De qualquer forma, julgo que é fundamental que, no âmbito da família, nas escolas, nos espaços educativos e também nas comunidades, exista acompanhamento próximo de cada criança, adolescente e jovem, sobretudo com capacidade de escuta e acolhimento. Se esse acompanhamento for feito, tenderão a diminuir alguns riscos.
A sociedade deve ter esta consciência. Não podemos ter um ambiente de facilitismo em muitas matérias e depois queixar-nos das consequências. Há aqui discursos e posturas um pouco hipócritas. É preciso acompanhar, estar consciente dos riscos e tomar medidas para preveni-los.
A esse propósito, por exemplo, as medidas de restrição do uso de telemóveis em vários âmbitos escolares poderão trazer bons resultados. Espero que a sociedade vá aprendendo e tomando as medidas que se impõem.
Por outro lado, é importante acrescentar algo fundamental: nós, Igreja, temos, em primeiro lugar, grande confiança nos mais jovens e, em segundo lugar, uma grande responsabilidade de estar sempre ao lado deles e ajudá-los, sobretudo nos momentos mais difíceis. É preciso assegurar-lhes que podem sempre contar com a Igreja, assim como a Igreja conta com eles. Julgo que é também importante que esta mensagem chegue aos mais jovens.

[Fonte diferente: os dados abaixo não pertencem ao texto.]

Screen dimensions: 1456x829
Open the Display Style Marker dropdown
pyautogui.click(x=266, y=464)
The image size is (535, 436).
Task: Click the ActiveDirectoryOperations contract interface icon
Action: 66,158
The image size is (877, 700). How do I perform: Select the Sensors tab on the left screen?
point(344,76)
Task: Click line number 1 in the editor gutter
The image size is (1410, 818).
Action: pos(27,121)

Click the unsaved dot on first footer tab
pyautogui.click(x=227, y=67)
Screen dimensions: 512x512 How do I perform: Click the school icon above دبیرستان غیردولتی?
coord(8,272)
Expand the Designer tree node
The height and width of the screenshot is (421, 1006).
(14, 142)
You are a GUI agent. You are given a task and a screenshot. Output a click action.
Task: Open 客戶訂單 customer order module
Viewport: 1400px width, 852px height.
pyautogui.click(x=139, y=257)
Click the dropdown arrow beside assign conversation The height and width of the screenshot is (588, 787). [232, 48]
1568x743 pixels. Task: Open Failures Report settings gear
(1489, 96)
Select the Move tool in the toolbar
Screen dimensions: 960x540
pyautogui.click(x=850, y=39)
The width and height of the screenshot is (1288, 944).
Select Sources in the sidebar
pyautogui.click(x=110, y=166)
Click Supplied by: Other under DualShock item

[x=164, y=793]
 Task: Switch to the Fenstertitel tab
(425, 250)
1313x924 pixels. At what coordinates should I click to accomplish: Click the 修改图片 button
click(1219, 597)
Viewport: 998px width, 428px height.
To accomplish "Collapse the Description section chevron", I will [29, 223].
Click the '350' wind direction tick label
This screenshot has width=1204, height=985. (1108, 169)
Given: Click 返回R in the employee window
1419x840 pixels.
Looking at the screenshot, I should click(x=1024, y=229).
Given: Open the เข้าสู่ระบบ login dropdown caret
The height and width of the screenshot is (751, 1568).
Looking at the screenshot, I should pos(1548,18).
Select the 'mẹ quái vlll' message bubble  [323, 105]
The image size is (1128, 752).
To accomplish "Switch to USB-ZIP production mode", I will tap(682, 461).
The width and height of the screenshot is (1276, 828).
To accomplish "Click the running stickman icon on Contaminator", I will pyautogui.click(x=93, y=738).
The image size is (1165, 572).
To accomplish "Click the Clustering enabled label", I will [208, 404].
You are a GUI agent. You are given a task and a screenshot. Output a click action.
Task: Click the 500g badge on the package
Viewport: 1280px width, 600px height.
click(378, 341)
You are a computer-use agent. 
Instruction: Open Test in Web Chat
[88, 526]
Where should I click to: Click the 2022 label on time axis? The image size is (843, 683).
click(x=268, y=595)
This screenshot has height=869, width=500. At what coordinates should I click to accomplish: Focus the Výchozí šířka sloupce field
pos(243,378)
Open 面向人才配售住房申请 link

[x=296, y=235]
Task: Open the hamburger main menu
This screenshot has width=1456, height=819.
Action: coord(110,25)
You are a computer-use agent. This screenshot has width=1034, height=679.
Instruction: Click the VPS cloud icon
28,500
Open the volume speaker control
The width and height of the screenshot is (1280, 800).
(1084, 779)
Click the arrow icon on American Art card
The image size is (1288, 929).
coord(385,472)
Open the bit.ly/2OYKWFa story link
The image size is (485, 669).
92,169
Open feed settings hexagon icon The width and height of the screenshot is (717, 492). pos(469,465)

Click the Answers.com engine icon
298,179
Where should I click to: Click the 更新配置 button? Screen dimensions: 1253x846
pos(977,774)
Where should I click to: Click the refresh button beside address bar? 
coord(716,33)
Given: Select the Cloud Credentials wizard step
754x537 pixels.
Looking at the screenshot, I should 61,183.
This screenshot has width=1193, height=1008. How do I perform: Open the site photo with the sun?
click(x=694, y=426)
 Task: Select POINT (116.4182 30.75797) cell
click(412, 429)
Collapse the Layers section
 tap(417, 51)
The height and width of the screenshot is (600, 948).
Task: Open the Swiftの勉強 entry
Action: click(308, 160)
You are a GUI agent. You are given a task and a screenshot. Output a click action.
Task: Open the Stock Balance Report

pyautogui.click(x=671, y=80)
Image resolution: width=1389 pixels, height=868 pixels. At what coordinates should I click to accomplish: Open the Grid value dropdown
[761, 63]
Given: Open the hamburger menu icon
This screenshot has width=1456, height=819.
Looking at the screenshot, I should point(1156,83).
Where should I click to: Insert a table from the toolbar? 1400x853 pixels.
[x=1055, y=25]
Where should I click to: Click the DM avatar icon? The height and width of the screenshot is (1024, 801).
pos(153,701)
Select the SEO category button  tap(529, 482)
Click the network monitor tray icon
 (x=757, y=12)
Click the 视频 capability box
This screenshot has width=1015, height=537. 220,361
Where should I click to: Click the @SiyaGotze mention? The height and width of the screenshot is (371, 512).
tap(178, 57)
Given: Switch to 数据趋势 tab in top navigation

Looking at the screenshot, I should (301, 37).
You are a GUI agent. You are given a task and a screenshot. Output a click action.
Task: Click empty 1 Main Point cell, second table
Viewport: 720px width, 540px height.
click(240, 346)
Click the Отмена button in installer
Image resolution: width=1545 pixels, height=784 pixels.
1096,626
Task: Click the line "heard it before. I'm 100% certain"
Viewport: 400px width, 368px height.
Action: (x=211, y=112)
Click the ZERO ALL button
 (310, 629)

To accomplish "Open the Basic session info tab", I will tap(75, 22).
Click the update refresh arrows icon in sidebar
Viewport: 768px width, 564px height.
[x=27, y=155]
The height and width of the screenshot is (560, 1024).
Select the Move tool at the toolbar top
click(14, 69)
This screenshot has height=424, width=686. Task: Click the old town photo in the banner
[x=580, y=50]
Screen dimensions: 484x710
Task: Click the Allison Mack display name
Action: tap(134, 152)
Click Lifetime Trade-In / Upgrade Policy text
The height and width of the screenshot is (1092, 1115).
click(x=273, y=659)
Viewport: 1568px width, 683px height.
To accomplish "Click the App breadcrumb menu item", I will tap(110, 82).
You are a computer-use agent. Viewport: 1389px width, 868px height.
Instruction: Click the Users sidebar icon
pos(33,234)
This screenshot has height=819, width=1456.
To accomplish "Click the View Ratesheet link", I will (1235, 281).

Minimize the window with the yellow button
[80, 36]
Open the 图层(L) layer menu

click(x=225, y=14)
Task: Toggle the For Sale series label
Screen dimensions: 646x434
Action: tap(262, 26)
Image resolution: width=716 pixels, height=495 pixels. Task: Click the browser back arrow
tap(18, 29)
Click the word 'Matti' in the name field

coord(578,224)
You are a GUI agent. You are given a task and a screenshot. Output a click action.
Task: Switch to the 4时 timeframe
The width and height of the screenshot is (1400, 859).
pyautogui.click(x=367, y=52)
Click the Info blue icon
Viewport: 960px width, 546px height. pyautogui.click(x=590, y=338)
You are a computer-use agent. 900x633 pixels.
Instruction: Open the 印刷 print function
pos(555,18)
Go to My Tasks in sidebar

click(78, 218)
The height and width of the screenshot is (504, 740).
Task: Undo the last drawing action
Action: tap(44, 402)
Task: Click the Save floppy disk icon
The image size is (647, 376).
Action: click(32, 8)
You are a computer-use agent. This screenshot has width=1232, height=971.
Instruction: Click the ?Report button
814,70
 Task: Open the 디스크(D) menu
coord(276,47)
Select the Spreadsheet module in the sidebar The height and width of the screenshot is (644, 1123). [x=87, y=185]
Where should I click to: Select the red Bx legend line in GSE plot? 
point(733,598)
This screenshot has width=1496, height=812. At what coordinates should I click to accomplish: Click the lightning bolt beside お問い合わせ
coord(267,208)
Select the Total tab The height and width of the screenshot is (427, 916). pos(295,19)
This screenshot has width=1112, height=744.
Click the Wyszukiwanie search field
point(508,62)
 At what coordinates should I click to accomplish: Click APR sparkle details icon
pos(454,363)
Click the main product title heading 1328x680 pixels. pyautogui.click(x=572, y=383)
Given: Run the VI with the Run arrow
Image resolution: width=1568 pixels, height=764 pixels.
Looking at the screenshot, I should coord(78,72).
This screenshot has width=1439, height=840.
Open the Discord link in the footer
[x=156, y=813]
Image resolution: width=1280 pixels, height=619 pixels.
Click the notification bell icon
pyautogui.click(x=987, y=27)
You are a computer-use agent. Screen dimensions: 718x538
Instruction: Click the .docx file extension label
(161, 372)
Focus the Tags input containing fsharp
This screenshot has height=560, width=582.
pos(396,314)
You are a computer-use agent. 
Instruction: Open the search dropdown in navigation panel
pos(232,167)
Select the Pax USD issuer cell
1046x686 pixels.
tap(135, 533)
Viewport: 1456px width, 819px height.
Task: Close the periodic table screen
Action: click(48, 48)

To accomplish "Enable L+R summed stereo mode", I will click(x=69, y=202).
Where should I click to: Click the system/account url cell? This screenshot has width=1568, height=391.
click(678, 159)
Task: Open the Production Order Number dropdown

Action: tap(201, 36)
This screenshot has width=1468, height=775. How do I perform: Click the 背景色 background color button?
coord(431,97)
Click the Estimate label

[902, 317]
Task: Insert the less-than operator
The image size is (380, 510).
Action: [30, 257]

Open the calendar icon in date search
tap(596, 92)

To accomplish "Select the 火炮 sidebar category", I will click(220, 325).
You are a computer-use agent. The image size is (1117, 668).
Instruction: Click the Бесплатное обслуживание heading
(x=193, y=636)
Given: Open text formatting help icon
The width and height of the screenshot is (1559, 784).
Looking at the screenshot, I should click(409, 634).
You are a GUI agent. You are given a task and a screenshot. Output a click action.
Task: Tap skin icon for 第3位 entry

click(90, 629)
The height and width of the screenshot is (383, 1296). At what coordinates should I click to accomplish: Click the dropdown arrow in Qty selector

Voltando de novo à Semana da Educação Cristã: a Comissão Episcopal destaca na mensagem preparada para a iniciativa questões relacionadas com a Inteligência Artificial (IA). Quais são os riscos que mais o preocupam? Estarão os educadores suficientemente alerta?
Essa é uma temática, aliás, muito sensível ao Papa e que, de certo modo, o próprio mundo educativo começa a refletir.
As novas gerações vão ter ao seu dispor este instrumento que é a Inteligência Artificial. Como ferramenta, será útil em muitos aspetos, mas envolve também desafios e riscos. No que diz respeito à educação cristã, é fundamental não perder de vista o essencial: a pessoa humana, que deve estar sempre no centro, com todas as suas qualidades e potencial a desenvolver.
E, portanto, seria bom que a IA não significasse o comprometer, diminuir ou dispensar o desenvolvimento de capacidades que são fundamentais para que cada pessoa se desenvolva e seja feliz e, ao mesmo tempo, capaz de pôr ao serviço da sociedade tudo que de bom é capaz e só ela é capaz de fazer.
Esta articulação entre uma coisa e outra é fundamental. É uma temática que deve merecer, em primeiro lugar, atenção e, em segundo lugar, reflexão, para se compatibilizarem interesses e aspetos diversos. Esta é uma preocupação do Papa Leão e da Igreja.
Se soubermos aproveitar o que de bom a IA oferece e, ao mesmo tempo, cuidar dos riscos que acarreta, o resultado final será positivo.